* [PASSAGE TO READ]:
+ + + + +
The --species flag allows to specify flag to name proteins and address the oligomer issue.
Each line of this file should follow the format (without the quotes):
->'name,multiplicity,sequence'
with the multiplicity referring to the number of times the sequence appears. So, in the
case of, say, a trimer 'multiplicity' can be set to 3 with 'sequence' corresponding to
the sequence of a monomer. For proteins which do not involve the repetition of a base
unit 'multiplicity' should be 1 and 'sequence' the complete protein sequence.
1 letter code should be used for sequence.
7 The --nx_cutoff option is mandatory and allows to control the distance for which proteins are
considered to be in contact.
In case the 'min' option for the --algorithm flag is specified, the --nx_cutoff flag should be
set to a float value (typically 6 or 8 Angstrom in CG).
In case the 'cog' option for --algorithm is used (which should always be the case for rigid TM
proteins as it is MUCH faster) the --nx_cutoff can either be set to a float value (Angstrom) or
used to specify a text file. This latter option is particularly useful if the system contains
several protein species of very different sizes. In this case a cutoff specific to each type of
interactions must be supplied in the txt file, with each line following the format:
-> 'specie1_index,specie2_index,cutoff_distance_between_cog1_and_cog2'
where 'specie1_index' and 'specie2_index' correspond to 0-based indices referring to a specie of
proteins present in the system (numbered according to their appearance in the pdb or gro file).
For instance, for a system containing two types of proteins, the following would be acceptable:
'0,0,60'
'1,1,100'
'0,1,80'
NB: this means that the systems MUST be built so that the different protein species are listed
sequentially in the gro/pdb files (they cannot alternate) ant that you know the order in which
the species are listed. Doing otherwise would generally be poor practice and lead to complex
topology files anyway.
[ USAGE ]
Option Default Description
-----------------------------------------------------
-f : structure file [.gro] (required)
-x : trajectory file [.xtc]
-o : name of output folder
-b : beginning time (ns)
-e : ending time (ns)
-t 10 : process every t-frames
-w : write snapshots every [w] processed frames (see 'DESCRIPTION')
Lipids identification (see note 2)
-----------------------------------------------------
--beads : leaflet identification technique, see note 2(a)
--flipflops : input file with flipflopping lipids, see note 2(c)
--leaflets optimise: leaflet identification 'optimise', 'large', 'no' or float, see note 2(b)
--use_gro : use gro file instead of xtc, see note 2(b)
Proteins properties
-----------------------------------------------------
--species : file defining name,multiplicity and sequence of proteins, see note 6
--groups : cluster groups definition file, see note 4
--res_contact 8 : cutoff to consider contacts between residues c.o.g (Angstrom)
--res_show 1 : show interactions for residues for at least that many % of contacts between proteins
--algorithm cog : 'cog','min' or 'density', see 'DESCRIPTION'
--nx_cutoff : networkX cutoff distance for protein-protein contact (Angstrom or file), see note 7
--db_radius 20 : DBSCAN search radius (Angstrom)
--db_neighbours 3 : DBSCAN minimum number of neighbours within a circle of radius --db_radius
Other options
-----------------------------------------------------
--version : show version number and exit
-h, --help : show this menu and exit
+ + + + +
* [SOURCE MATERIAL]:

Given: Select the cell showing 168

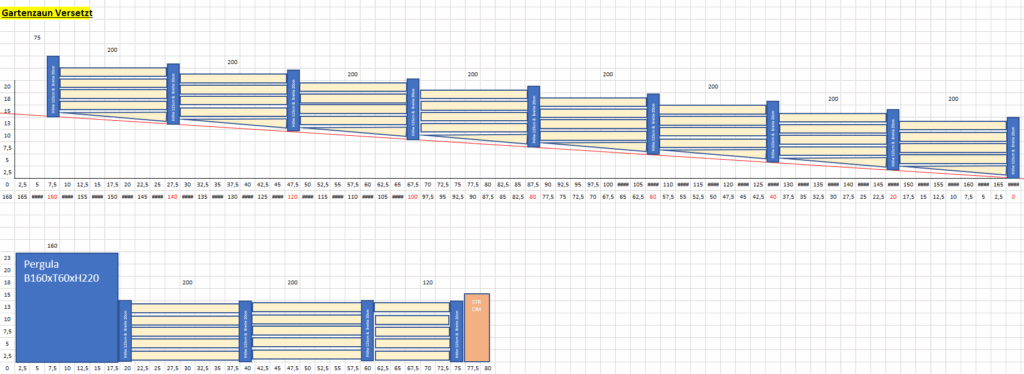Looking at the screenshot, I should 7,196.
+ + + + +
* [EXERCISE SET]:
1. Answer these from the help text:
(a) What format should each line of the --species file follow?
(b) What float values are typical for --nx_cutoff when the 'min' option is used?
(c) What is the default value of the -t option?
2. In the help text, copy the part that starts at the words "--leaflets optimise: leaflet" and ends after the words "residues c.o.g (Angstrom)".
The data plays no part in any of this.

* [EXERCISE RESULTS]:
1.
(a) 'name,multiplicity,sequence'
(b) 6 or 8 Angstrom in CG
(c) 10

2.
--leaflets optimise: leaflet identification 'optimise', 'large', 'no' or float, see note 2(b)
--use_gro : use gro file instead of xtc, see note 2(b)
Proteins properties
-----------------------------------------------------
--species : file defining name,multiplicity and sequence of proteins, see note 6
--groups : cluster groups definition file, see note 4
--res_contact 8 : cutoff to consider contacts between residues c.o.g (Angstrom)